The sacrament of touch
2 Kings 5.1-14
Let’s start with the Book of Leviticus (13.45-46; from The Message):
The person who has the leprous disease shall wear torn clothes and let the hair of his head be dishevelled; and he shall cover his upper lip and cry out, “Unclean, unclean”. He shall remain unclean as long as he has the disease; he is unclean. He shall live alone; his dwelling shall be outside the camp.
‘Leprosy’ was not a good diagnosis to get back in biblical times. It meant you were ‘unclean’. You had to live in isolation, away from human contact. The irony is that these ‘lepers’ didn’t necessarily have what we call leprosy. Today, ‘leprosy’ is the name we give to Hansen’s Disease, an infectious condition caused by certain bacteria. But in biblical times, ‘lepers’ were a mixed bag of people: some may have had fungal infections; others weren’t even infectious, having things like psoriasis or eczema. But they were expelled from the community anyway.

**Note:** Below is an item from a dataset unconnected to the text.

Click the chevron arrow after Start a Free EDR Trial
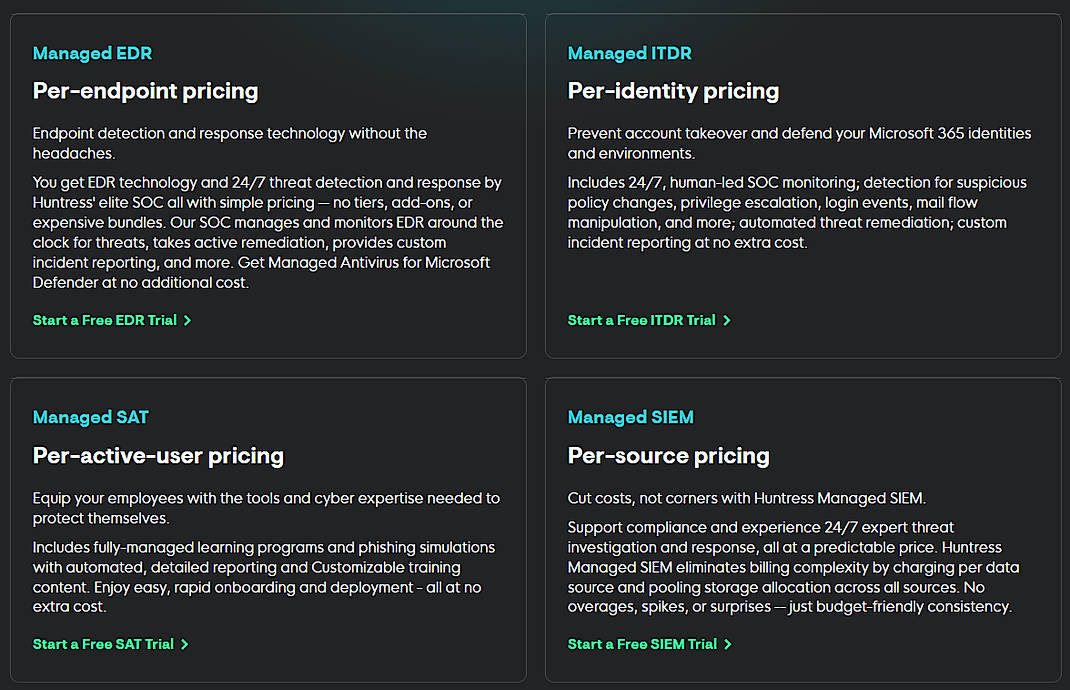Image resolution: width=1070 pixels, height=690 pixels. point(187,321)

Leprosy was a disease ‘of biblical proportions’. Even today we know what it means to be treated as a leper. And we don’t like it.

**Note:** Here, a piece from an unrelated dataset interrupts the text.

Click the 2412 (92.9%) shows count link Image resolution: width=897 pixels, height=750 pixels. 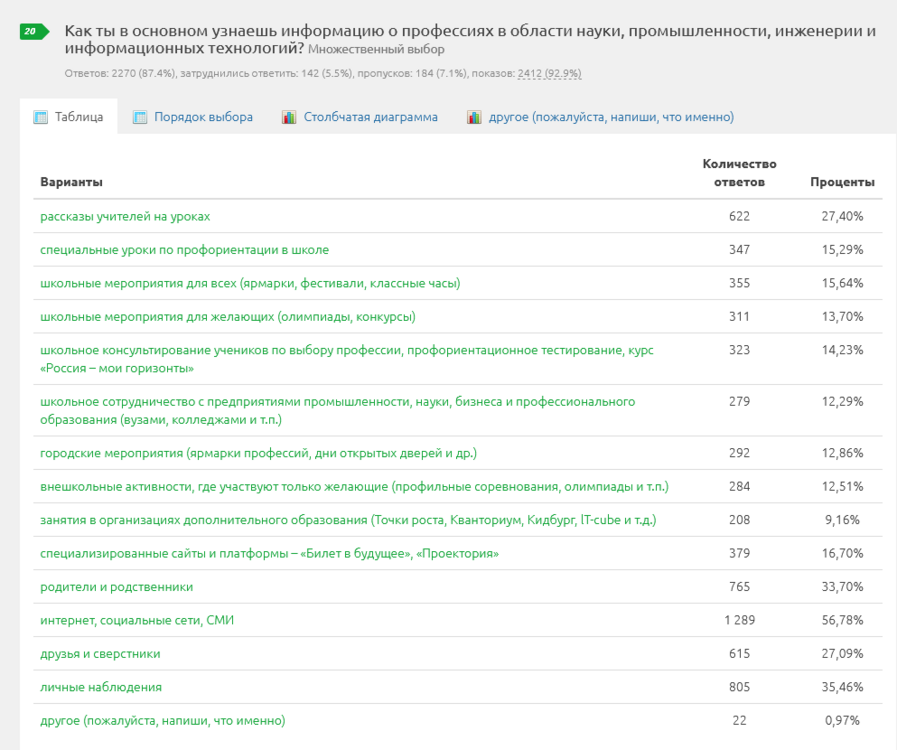550,74
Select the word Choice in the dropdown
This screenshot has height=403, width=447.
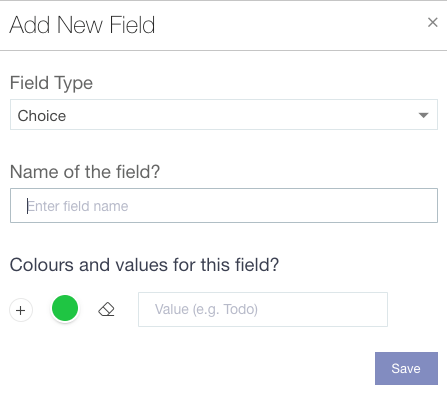coord(42,116)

A leper comes to Jesus in today’s Gospel story. Whatever he had, whether we’d call it leprosy or eczema, his wasn’t an ordinary illness. His was an illness that made him ‘unclean’—
- unfit for normal human company;
- unable to approach God;
- unsuitable for the companionship of anyone—except those who were also unclean.
Despite what the Book of Leviticus says he should do, we don’t read that the leper cried ‘Unclean’, or that he covered his lip. What he did say was,
If you choose, you can make me clean.
Jesus’ response is
I do choose. Be made clean!
Be made clean.
Well of course, we’re sophisticated, we’re not like those people thousands of years ago. We understand germs and stuff. You can’t help getting sick. We can deal with Hansen’s Disease. We have quick-acting drugs with fancy names like rifampicin and dapsone. We also know that something over 95% of people are naturally immune to Hansen’s Disease. It’s hard to catch it.
We don’t call lepers ‘unclean’. Nothing and no one is unclean to us.
If that’s what you think, stop now! Don’t you believe it.